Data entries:

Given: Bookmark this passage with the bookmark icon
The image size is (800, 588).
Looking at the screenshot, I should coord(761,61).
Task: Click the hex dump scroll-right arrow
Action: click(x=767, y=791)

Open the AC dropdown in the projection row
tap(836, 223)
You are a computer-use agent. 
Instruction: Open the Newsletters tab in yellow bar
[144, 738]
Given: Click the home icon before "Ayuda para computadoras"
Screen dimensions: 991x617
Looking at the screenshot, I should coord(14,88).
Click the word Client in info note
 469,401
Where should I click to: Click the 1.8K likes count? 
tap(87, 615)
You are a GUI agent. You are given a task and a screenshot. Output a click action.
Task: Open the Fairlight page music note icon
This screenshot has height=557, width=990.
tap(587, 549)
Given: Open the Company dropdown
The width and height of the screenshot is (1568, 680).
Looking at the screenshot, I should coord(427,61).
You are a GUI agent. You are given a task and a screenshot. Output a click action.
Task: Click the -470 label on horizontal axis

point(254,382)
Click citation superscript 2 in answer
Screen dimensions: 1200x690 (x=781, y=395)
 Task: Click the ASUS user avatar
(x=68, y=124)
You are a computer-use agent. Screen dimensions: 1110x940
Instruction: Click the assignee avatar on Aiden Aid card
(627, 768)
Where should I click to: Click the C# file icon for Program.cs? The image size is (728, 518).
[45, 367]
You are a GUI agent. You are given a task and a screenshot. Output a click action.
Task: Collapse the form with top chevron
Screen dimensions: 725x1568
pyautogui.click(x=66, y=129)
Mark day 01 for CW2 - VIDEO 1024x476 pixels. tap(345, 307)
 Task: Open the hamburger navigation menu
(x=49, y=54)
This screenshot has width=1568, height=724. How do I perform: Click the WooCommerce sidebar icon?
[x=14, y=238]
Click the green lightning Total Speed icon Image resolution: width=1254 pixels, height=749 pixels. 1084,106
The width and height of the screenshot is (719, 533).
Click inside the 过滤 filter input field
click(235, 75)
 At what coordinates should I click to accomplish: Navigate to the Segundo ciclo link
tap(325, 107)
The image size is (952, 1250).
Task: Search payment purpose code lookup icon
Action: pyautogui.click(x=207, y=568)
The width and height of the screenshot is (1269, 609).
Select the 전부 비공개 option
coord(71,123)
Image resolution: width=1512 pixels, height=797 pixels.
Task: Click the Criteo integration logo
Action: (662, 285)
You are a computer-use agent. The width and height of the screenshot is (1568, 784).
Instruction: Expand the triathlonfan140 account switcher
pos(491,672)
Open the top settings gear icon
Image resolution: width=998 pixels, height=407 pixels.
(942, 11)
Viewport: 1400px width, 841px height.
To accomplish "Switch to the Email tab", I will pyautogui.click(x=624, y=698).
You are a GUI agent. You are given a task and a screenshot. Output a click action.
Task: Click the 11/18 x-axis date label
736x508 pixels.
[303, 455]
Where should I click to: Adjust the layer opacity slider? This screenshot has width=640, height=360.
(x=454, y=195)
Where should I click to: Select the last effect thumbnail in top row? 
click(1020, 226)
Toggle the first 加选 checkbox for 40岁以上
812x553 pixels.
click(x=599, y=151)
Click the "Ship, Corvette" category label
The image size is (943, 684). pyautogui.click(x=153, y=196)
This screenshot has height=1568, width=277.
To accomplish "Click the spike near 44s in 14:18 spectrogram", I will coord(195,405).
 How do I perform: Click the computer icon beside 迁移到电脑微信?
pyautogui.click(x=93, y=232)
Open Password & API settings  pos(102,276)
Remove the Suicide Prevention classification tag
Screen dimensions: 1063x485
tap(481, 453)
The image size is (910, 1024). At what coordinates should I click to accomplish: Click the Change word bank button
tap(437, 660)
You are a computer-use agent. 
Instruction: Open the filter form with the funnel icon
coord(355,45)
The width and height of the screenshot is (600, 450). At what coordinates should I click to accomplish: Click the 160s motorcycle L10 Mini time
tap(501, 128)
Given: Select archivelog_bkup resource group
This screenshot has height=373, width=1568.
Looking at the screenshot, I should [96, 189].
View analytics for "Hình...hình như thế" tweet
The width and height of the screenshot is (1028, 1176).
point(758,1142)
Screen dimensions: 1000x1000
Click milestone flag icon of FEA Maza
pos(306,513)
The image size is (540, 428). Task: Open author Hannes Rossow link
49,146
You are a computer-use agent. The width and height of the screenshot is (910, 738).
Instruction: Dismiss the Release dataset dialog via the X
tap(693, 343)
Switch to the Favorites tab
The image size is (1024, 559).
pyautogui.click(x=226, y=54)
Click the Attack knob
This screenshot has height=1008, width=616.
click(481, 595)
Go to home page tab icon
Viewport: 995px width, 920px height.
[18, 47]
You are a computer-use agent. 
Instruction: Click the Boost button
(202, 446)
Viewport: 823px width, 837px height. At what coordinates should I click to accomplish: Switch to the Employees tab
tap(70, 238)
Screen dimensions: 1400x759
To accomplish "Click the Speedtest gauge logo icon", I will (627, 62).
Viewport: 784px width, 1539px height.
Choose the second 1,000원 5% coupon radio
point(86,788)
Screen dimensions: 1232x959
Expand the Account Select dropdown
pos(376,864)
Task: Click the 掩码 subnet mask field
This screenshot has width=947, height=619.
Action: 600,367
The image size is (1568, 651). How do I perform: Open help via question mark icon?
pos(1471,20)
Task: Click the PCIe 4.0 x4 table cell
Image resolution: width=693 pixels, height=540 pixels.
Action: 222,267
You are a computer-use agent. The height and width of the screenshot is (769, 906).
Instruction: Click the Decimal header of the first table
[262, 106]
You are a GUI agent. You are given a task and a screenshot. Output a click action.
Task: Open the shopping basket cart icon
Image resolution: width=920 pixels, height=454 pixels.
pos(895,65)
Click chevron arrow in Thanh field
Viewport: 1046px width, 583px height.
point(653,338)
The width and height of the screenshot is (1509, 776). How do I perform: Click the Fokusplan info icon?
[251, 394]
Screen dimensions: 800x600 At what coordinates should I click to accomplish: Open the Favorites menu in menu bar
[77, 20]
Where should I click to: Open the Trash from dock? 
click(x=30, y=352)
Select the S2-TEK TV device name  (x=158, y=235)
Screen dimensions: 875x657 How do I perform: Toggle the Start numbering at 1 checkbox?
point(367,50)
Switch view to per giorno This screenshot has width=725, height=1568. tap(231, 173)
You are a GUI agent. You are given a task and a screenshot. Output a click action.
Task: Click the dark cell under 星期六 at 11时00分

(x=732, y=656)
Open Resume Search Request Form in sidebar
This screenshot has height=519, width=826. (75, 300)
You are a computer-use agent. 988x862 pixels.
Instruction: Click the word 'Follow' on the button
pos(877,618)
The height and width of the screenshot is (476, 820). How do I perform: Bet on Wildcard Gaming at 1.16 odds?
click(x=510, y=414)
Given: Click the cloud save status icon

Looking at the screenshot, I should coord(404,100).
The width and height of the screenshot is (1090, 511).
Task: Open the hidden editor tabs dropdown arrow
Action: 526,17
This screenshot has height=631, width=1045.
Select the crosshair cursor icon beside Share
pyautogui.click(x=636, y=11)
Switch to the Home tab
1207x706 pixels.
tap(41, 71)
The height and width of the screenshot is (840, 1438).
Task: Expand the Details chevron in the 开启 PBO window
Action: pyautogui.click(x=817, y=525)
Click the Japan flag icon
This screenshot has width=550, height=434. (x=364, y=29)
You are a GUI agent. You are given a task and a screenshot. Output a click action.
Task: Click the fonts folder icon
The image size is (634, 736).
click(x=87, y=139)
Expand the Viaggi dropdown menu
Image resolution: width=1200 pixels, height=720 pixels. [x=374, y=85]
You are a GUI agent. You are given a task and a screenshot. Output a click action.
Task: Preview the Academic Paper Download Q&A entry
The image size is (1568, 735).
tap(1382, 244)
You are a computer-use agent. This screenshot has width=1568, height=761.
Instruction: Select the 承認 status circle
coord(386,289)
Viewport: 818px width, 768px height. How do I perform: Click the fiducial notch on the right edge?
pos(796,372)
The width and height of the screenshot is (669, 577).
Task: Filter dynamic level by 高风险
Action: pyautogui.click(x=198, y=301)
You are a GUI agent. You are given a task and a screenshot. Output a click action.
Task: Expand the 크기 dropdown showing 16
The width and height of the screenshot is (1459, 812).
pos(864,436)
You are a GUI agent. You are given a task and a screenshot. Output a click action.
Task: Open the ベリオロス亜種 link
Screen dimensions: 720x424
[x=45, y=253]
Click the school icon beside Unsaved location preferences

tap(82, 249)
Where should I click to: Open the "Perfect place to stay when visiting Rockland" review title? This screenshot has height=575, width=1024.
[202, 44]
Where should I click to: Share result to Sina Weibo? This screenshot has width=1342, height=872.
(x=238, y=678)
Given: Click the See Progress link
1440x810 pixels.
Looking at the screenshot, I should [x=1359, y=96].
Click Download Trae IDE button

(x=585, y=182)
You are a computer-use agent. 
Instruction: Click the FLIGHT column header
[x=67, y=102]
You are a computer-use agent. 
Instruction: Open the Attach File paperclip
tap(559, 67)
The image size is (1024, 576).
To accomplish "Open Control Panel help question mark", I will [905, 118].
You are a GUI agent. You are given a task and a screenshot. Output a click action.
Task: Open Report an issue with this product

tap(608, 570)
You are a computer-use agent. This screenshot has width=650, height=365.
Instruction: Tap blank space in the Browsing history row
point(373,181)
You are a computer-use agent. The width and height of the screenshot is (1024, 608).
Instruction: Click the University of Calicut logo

— WORK ITEM —
If a line in the records above holds the string "will", copy it out.

— RESPONSE TO THE TASK —
To accomplish "Switch to the Email tab", I will pyautogui.click(x=624, y=698).
To accomplish "Click the spike near 44s in 14:18 spectrogram", I will coord(195,405).
To accomplish "Click the Speedtest gauge logo icon", I will (627, 62).
To accomplish "Open Control Panel help question mark", I will [905, 118].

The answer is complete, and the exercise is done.